Understanding the inductive hypothesis is essential in any mathematical induction proof. It acts as the assumption step.
In our problem, the inductive hypothesis assumes that the given formula holds for some integer value, typically designated as \(k\).

For this exercise, the inductive hypothesis is: \[\sum_{j=0}^{k}(4j+1)=2k^{2}+3k+1\] In simpler terms, we are assuming the formula works perfectly for \(k\) without any errors.
This hypothesis is a critical bridge between the base case and proving the next step.

The base case is our starting point. It's where we confirm that the given formula works for the smallest possible value of \(n\).

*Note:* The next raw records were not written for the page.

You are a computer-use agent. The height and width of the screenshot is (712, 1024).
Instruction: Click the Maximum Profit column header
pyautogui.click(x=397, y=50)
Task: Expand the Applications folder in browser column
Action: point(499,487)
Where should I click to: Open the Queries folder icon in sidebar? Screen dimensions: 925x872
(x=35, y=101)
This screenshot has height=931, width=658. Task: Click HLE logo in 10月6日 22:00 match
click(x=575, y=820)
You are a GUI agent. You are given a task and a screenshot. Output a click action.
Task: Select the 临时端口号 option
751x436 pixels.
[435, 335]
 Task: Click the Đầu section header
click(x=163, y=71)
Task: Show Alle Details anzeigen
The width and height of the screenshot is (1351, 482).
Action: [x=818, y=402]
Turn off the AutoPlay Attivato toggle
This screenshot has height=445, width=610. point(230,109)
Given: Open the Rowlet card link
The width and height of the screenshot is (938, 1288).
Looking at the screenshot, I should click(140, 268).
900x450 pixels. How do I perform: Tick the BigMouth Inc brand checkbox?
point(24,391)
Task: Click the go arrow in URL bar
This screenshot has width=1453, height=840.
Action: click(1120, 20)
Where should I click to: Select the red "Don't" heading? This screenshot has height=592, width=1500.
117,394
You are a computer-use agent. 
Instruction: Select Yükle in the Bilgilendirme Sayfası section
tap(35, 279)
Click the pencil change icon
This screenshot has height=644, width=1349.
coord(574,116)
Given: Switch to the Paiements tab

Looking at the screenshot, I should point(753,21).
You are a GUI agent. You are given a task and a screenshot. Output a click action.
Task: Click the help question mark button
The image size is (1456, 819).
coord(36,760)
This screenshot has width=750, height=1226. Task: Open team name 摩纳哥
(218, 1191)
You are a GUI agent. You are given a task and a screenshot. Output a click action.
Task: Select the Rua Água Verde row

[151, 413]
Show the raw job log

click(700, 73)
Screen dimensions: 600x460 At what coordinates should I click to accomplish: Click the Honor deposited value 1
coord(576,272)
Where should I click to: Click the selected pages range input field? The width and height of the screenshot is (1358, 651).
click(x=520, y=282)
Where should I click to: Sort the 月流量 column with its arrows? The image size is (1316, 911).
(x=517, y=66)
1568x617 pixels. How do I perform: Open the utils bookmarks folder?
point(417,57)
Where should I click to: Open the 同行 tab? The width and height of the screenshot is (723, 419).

In this exercise, we test the value \(n=0\).
Substituting \(n=0\) in the left-hand side (LHS) and right-hand side (RHS) of our given formula:

• \[ LHS: \sum_{j=0}^{0}(4j+1) = 4(0)+1 = 1 \]
• \[ RHS: 2(0)^{2} + 3(0) + 1 = 1 \]

Since both sides are equal at \(n=0\), we can establish that the base case holds true.

The inductive step is where we use our hypothesis to prove that the formula holds for \(k+1\).

We need to consider the sum for \(n=k+1\): \[\sum_{j=0}^{k+1}(4j+1) = \sum_{j=0}^{k}(4j+1) + (4(k+1)+1) \]Using the inductive hypothesis:\[\sum_{j=0}^{k}(4j+1) = 2k^{2} + 3k + 1\]
thus, \[\sum_{j=0}^{k+1}(4j+1) = (2k^{2} + 3k + 1) + (4k + 4 + 1) \] Simplifying, we get:

• \[ = 2k^{2} + 3k + 1 + 4k + 5 \]
• \[ = 2k^{2} + 7k + 6 \]


We rewrite the right-hand side to verify it's in the form we need.

Expand \(2(k+1)^2 + 3(k+1) + 1\): \[=2(k^2 + 2k + 1) + 3k + 3 + 1\]Simplifying the right-hand side further:\[=2k^2 + 4k + 2 + 3k + 3 + 1 = 2k^2 + 7k + 6\]

Since both sides match, we complete the inductive proof!